Element and text location data:
____

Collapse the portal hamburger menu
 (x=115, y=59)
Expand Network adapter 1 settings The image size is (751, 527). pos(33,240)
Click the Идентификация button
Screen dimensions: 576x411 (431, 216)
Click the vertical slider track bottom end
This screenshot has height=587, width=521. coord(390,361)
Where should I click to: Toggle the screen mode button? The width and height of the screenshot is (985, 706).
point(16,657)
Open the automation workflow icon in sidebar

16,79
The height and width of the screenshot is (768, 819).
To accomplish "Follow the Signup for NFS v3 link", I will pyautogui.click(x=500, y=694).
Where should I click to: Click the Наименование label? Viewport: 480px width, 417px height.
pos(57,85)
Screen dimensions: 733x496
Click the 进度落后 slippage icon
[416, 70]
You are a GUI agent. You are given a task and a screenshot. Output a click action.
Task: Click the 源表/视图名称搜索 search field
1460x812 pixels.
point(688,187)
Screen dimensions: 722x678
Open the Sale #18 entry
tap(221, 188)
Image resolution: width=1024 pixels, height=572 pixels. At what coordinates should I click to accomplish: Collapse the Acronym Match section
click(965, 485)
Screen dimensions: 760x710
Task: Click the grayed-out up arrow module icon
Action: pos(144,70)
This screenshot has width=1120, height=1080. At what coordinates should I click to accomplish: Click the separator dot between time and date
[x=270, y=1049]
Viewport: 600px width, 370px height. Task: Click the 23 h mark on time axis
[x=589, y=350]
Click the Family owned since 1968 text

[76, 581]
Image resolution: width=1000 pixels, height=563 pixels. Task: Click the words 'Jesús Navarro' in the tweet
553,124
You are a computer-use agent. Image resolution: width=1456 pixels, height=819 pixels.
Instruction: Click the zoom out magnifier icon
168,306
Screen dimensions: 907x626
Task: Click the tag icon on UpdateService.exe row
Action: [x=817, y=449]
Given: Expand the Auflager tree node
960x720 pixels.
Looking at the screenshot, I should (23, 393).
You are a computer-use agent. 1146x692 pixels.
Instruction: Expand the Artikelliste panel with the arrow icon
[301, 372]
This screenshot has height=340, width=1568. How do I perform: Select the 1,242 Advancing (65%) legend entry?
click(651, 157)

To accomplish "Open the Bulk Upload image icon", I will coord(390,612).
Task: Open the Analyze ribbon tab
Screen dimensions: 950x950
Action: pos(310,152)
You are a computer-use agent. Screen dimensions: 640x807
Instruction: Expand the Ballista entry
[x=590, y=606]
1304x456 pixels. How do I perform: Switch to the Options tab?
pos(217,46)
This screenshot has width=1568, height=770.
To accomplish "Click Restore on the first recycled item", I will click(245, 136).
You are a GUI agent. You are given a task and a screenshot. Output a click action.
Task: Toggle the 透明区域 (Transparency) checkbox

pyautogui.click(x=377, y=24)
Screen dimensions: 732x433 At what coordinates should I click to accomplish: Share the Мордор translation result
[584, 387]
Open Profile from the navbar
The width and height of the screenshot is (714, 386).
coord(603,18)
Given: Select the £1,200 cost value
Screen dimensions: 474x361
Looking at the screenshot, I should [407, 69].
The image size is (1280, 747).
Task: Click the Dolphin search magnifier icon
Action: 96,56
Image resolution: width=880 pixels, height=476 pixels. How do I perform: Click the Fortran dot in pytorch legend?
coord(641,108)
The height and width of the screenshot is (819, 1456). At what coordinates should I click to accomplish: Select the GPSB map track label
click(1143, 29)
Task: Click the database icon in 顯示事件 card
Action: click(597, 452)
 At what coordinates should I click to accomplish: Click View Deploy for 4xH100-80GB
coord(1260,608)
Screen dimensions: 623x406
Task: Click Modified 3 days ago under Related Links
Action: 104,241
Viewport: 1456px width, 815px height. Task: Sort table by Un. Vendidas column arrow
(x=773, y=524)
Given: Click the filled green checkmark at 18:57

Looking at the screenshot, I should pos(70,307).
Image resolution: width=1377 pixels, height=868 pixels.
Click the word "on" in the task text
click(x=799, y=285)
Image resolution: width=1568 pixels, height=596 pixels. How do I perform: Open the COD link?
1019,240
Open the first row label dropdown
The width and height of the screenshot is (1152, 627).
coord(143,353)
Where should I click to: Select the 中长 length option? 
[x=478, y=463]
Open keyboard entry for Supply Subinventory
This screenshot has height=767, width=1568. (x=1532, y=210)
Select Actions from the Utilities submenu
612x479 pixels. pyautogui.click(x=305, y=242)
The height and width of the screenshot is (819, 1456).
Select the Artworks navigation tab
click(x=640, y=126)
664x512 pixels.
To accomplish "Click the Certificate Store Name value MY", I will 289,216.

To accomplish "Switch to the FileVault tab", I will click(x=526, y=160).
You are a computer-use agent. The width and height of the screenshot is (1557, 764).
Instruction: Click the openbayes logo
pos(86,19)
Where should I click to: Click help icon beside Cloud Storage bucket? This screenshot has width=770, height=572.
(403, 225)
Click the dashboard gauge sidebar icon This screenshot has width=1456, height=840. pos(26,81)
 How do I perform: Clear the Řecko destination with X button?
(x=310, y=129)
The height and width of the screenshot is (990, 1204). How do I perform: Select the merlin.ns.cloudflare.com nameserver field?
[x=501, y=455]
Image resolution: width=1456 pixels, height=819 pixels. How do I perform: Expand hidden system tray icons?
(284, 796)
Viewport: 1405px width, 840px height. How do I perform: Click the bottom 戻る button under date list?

____

Directions for this task
Swap "FileVault" for "BitLocker" in the lines above, and write all of them out again with nothing else changed.

Answer for the task
Collapse the portal hamburger menu
 (x=115, y=59)
Expand Network adapter 1 settings The image size is (751, 527). pos(33,240)
Click the Идентификация button
Screen dimensions: 576x411 (431, 216)
Click the vertical slider track bottom end
This screenshot has height=587, width=521. coord(390,361)
Where should I click to: Toggle the screen mode button? The width and height of the screenshot is (985, 706).
point(16,657)
Open the automation workflow icon in sidebar

16,79
The height and width of the screenshot is (768, 819).
To accomplish "Follow the Signup for NFS v3 link", I will pyautogui.click(x=500, y=694).
Where should I click to: Click the Наименование label? Viewport: 480px width, 417px height.
pos(57,85)
Screen dimensions: 733x496
Click the 进度落后 slippage icon
[416, 70]
You are a GUI agent. You are given a task and a screenshot. Output a click action.
Task: Click the 源表/视图名称搜索 search field
1460x812 pixels.
point(688,187)
Screen dimensions: 722x678
Open the Sale #18 entry
tap(221, 188)
Image resolution: width=1024 pixels, height=572 pixels. At what coordinates should I click to accomplish: Collapse the Acronym Match section
click(965, 485)
Screen dimensions: 760x710
Task: Click the grayed-out up arrow module icon
Action: pos(144,70)
This screenshot has width=1120, height=1080. At what coordinates should I click to accomplish: Click the separator dot between time and date
[x=270, y=1049]
Viewport: 600px width, 370px height. Task: Click the 23 h mark on time axis
[x=589, y=350]
Click the Family owned since 1968 text

[76, 581]
Image resolution: width=1000 pixels, height=563 pixels. Task: Click the words 'Jesús Navarro' in the tweet
553,124
You are a computer-use agent. Image resolution: width=1456 pixels, height=819 pixels.
Instruction: Click the zoom out magnifier icon
168,306
Screen dimensions: 907x626
Task: Click the tag icon on UpdateService.exe row
Action: [x=817, y=449]
Given: Expand the Auflager tree node
960x720 pixels.
Looking at the screenshot, I should (23, 393).
You are a computer-use agent. 1146x692 pixels.
Instruction: Expand the Artikelliste panel with the arrow icon
[301, 372]
This screenshot has height=340, width=1568. How do I perform: Select the 1,242 Advancing (65%) legend entry?
click(651, 157)

To accomplish "Open the Bulk Upload image icon", I will coord(390,612).
Task: Open the Analyze ribbon tab
Screen dimensions: 950x950
Action: pos(310,152)
You are a computer-use agent. Screen dimensions: 640x807
Instruction: Expand the Ballista entry
[x=590, y=606]
1304x456 pixels. How do I perform: Switch to the Options tab?
pos(217,46)
This screenshot has width=1568, height=770.
To accomplish "Click Restore on the first recycled item", I will click(245, 136).
You are a GUI agent. You are given a task and a screenshot. Output a click action.
Task: Toggle the 透明区域 (Transparency) checkbox

pyautogui.click(x=377, y=24)
Screen dimensions: 732x433 At what coordinates should I click to accomplish: Share the Мордор translation result
[584, 387]
Open Profile from the navbar
The width and height of the screenshot is (714, 386).
coord(603,18)
Given: Select the £1,200 cost value
Screen dimensions: 474x361
Looking at the screenshot, I should [407, 69].
The image size is (1280, 747).
Task: Click the Dolphin search magnifier icon
Action: 96,56
Image resolution: width=880 pixels, height=476 pixels. How do I perform: Click the Fortran dot in pytorch legend?
coord(641,108)
The height and width of the screenshot is (819, 1456). At what coordinates should I click to accomplish: Select the GPSB map track label
click(1143, 29)
Task: Click the database icon in 顯示事件 card
Action: click(597, 452)
 At what coordinates should I click to accomplish: Click View Deploy for 4xH100-80GB
coord(1260,608)
Screen dimensions: 623x406
Task: Click Modified 3 days ago under Related Links
Action: 104,241
Viewport: 1456px width, 815px height. Task: Sort table by Un. Vendidas column arrow
(x=773, y=524)
Given: Click the filled green checkmark at 18:57

Looking at the screenshot, I should pos(70,307).
Image resolution: width=1377 pixels, height=868 pixels.
Click the word "on" in the task text
click(x=799, y=285)
Image resolution: width=1568 pixels, height=596 pixels. How do I perform: Open the COD link?
1019,240
Open the first row label dropdown
The width and height of the screenshot is (1152, 627).
coord(143,353)
Where should I click to: Select the 中长 length option? 
[x=478, y=463]
Open keyboard entry for Supply Subinventory
This screenshot has height=767, width=1568. (x=1532, y=210)
Select Actions from the Utilities submenu
612x479 pixels. pyautogui.click(x=305, y=242)
The height and width of the screenshot is (819, 1456).
Select the Artworks navigation tab
click(x=640, y=126)
664x512 pixels.
To accomplish "Click the Certificate Store Name value MY", I will 289,216.

To accomplish "Switch to the BitLocker tab", I will click(x=526, y=160).
You are a computer-use agent. The width and height of the screenshot is (1557, 764).
Instruction: Click the openbayes logo
pos(86,19)
Where should I click to: Click help icon beside Cloud Storage bucket? This screenshot has width=770, height=572.
(403, 225)
Click the dashboard gauge sidebar icon This screenshot has width=1456, height=840. pos(26,81)
 How do I perform: Clear the Řecko destination with X button?
(x=310, y=129)
The height and width of the screenshot is (990, 1204). How do I perform: Select the merlin.ns.cloudflare.com nameserver field?
[x=501, y=455]
Image resolution: width=1456 pixels, height=819 pixels. How do I perform: Expand hidden system tray icons?
(284, 796)
Viewport: 1405px width, 840px height. How do I perform: Click the bottom 戻る button under date list?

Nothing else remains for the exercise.